[begin Source material]
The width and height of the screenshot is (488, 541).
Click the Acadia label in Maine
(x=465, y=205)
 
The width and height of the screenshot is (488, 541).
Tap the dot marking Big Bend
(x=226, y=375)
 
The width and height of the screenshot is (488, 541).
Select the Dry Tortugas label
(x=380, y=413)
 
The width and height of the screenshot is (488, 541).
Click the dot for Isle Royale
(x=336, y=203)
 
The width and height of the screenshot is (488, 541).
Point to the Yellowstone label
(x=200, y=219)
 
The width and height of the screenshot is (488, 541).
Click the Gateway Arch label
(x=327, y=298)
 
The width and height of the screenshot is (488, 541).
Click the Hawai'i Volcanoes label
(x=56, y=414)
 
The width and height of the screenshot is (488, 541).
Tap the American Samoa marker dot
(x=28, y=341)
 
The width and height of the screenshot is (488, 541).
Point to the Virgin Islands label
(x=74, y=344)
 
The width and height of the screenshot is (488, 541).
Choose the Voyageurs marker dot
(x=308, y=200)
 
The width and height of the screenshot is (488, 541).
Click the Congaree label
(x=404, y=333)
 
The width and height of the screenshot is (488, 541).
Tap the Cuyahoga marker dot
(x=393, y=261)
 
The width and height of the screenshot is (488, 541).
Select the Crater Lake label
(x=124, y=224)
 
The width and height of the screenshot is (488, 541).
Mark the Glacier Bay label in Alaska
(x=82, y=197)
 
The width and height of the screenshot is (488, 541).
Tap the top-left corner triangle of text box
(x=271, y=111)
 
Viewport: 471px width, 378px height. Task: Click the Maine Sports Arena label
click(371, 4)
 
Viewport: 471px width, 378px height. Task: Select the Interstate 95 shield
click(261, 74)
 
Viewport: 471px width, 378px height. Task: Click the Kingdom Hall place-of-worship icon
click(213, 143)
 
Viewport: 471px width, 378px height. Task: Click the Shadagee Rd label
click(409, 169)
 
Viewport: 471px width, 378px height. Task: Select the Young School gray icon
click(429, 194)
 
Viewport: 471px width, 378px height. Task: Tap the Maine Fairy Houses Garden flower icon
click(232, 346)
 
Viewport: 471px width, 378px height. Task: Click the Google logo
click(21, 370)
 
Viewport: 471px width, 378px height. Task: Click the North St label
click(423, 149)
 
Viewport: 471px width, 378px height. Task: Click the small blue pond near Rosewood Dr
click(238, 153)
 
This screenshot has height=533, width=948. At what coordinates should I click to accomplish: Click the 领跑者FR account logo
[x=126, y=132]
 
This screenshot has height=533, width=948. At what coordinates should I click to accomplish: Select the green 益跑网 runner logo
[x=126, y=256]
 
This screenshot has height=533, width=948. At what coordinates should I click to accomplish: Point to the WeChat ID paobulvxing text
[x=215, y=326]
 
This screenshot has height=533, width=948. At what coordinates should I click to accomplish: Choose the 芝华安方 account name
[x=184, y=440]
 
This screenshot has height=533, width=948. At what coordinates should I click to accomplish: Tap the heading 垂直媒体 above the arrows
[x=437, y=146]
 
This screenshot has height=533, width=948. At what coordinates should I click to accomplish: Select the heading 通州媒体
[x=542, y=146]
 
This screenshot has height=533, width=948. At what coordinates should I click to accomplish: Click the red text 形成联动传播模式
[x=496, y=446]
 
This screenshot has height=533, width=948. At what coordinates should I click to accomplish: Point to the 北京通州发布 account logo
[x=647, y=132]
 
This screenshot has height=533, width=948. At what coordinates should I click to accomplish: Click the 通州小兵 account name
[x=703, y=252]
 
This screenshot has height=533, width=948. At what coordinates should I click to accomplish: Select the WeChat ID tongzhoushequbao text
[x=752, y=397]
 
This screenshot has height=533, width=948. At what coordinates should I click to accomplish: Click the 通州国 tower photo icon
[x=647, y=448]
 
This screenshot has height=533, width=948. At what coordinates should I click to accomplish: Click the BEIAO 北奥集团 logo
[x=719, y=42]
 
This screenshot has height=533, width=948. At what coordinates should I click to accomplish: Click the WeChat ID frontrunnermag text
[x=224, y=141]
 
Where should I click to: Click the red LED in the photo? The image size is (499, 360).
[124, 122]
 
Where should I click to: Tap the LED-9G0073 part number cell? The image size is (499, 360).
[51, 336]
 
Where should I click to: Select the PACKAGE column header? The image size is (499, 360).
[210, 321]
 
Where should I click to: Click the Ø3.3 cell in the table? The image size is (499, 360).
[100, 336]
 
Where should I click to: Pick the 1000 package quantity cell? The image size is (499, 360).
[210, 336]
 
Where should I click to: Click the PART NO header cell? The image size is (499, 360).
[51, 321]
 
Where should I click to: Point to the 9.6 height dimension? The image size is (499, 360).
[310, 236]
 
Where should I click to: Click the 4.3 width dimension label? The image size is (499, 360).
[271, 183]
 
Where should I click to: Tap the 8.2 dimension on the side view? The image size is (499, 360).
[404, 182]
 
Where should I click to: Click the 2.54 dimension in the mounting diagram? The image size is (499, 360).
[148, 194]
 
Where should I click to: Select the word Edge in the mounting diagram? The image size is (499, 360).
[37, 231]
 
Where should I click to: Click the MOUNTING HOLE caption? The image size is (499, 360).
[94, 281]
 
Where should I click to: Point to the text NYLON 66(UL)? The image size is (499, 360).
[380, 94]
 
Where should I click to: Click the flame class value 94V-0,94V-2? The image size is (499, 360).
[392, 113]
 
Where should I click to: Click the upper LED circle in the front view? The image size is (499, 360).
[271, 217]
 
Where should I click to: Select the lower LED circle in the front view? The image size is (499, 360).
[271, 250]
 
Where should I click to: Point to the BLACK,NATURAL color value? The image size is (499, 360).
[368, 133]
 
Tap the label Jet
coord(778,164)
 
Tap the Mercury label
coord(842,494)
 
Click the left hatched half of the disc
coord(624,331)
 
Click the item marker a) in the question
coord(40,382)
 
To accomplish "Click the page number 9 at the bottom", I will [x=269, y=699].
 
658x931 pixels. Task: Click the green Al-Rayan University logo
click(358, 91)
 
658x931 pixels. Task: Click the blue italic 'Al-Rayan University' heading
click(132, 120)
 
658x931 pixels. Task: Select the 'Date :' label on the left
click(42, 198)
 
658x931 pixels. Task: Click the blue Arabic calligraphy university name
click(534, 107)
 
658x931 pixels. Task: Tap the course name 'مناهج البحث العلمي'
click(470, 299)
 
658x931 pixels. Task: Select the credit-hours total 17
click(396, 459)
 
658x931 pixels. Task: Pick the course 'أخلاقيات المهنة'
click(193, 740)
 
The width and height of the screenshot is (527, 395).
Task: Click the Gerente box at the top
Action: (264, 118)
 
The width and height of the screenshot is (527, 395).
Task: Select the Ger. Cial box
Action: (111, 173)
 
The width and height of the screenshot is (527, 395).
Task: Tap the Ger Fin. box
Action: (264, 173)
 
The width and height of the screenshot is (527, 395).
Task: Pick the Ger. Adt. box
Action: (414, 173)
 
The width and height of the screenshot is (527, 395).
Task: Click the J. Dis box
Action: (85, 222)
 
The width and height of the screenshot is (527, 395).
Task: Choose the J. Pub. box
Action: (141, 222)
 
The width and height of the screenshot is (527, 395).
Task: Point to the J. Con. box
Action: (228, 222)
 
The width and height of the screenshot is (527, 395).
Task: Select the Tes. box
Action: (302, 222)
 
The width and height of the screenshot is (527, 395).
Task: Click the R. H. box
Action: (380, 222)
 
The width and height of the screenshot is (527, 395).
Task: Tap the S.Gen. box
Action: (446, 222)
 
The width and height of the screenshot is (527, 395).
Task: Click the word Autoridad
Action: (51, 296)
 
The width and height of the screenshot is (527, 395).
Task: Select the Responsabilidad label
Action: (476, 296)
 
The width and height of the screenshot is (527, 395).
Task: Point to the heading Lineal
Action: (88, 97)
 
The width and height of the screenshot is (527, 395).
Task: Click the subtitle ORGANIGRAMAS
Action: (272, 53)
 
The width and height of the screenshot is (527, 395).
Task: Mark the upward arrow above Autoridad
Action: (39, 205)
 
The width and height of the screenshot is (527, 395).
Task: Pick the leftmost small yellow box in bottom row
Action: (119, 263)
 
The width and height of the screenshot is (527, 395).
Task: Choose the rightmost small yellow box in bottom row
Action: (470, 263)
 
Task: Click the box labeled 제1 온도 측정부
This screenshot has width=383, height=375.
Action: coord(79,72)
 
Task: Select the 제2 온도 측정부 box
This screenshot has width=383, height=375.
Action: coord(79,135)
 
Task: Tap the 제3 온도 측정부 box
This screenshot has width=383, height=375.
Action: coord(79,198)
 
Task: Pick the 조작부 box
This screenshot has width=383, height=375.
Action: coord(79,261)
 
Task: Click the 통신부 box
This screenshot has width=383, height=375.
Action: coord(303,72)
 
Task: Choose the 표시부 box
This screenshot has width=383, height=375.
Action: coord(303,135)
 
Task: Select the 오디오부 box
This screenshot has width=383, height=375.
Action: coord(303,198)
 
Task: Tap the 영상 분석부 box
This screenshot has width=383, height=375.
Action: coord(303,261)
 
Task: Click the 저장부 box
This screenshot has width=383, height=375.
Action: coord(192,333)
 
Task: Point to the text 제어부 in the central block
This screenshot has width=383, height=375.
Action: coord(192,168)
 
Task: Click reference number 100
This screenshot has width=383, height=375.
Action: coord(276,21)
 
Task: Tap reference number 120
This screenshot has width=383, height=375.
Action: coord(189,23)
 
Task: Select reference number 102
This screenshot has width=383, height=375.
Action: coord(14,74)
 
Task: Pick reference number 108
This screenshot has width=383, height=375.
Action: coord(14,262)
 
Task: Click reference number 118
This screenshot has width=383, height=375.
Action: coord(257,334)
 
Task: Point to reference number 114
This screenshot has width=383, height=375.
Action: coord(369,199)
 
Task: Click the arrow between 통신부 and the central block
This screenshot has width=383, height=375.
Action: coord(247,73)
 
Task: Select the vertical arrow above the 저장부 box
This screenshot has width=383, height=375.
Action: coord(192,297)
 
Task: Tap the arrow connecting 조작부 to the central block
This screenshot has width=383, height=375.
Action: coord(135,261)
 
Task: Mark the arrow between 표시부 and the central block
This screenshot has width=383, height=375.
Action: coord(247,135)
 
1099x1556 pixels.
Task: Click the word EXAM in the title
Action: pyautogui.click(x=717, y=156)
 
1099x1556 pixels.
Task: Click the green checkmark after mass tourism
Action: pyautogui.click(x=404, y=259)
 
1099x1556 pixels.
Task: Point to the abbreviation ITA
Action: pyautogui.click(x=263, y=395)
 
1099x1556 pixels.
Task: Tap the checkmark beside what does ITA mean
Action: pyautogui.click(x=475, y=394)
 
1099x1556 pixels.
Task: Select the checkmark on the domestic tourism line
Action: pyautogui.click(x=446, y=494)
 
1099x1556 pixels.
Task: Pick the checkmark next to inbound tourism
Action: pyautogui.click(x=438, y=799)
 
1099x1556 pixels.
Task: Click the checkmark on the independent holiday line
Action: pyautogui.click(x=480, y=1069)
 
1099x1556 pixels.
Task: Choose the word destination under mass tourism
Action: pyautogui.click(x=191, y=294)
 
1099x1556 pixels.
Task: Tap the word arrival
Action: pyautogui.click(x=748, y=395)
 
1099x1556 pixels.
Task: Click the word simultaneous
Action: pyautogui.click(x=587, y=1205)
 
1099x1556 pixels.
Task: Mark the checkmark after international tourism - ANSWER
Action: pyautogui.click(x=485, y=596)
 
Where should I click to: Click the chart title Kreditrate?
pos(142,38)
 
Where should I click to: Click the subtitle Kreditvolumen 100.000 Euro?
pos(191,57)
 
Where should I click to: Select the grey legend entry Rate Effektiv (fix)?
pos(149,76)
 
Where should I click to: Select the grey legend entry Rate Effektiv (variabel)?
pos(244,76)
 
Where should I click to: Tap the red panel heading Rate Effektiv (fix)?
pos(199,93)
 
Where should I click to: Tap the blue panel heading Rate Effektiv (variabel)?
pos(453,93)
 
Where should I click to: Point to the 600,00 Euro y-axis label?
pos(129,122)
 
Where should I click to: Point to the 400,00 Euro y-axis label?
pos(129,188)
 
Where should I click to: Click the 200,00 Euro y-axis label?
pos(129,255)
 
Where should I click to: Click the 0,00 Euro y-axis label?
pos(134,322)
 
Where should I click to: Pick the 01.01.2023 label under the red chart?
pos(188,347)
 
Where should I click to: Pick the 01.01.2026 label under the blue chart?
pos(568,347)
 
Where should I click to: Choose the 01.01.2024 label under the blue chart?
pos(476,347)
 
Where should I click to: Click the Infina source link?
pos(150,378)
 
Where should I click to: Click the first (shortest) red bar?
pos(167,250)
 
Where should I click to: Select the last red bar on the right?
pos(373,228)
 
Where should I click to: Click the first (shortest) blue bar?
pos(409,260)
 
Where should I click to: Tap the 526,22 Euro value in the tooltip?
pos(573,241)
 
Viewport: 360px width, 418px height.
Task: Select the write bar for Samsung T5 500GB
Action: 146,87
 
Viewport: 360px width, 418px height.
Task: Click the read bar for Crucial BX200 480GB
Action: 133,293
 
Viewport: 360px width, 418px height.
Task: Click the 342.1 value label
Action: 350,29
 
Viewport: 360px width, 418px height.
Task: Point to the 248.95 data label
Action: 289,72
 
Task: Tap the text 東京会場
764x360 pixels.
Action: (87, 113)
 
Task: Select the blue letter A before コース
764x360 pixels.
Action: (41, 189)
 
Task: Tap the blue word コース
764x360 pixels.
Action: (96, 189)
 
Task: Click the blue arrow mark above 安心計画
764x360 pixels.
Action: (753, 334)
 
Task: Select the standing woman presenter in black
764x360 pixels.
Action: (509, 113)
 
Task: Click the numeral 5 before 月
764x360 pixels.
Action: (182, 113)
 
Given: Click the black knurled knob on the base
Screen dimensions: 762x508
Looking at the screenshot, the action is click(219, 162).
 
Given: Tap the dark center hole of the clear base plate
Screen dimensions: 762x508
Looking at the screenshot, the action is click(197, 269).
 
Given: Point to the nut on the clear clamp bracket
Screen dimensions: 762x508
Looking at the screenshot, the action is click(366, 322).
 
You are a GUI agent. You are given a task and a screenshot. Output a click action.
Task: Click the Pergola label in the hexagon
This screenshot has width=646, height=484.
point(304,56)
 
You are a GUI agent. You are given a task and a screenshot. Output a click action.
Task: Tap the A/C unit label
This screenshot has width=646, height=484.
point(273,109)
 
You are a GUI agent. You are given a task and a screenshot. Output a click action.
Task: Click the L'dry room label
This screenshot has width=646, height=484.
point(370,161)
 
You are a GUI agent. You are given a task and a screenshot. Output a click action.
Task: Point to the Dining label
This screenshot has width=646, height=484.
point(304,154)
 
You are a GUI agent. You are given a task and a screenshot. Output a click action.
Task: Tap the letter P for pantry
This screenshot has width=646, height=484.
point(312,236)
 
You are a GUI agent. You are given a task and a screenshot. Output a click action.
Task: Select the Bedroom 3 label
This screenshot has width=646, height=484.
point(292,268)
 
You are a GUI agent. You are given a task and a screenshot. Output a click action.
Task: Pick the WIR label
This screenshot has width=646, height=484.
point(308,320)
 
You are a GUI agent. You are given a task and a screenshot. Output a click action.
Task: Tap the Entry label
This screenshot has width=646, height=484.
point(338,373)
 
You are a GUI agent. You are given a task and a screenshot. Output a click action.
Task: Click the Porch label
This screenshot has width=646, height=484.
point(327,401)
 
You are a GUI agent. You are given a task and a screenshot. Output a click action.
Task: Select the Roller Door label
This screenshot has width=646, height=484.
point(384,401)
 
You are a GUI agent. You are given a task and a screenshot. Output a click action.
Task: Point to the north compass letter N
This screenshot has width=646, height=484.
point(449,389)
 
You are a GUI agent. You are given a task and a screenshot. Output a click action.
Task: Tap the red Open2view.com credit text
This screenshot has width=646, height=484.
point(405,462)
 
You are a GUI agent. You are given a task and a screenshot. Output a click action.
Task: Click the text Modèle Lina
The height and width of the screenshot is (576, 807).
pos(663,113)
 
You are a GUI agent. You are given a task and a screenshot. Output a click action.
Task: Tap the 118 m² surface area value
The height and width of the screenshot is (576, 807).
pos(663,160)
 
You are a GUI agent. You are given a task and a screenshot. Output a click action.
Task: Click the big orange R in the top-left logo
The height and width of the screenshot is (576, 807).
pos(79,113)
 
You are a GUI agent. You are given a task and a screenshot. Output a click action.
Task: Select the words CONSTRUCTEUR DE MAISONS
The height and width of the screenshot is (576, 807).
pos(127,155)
[end Source material]
Instructions to follow: Format the lines starting at the line that contains "Task: Click the numeral 5 before 月" and ending at the line that contains "Action: (182, 113)", both included, as a JSON list of strings with one string per line and blank lines omitted.

Correct output:
[
  "Task: Click the numeral 5 before 月",
  "764x360 pixels.",
  "Action: (182, 113)"
]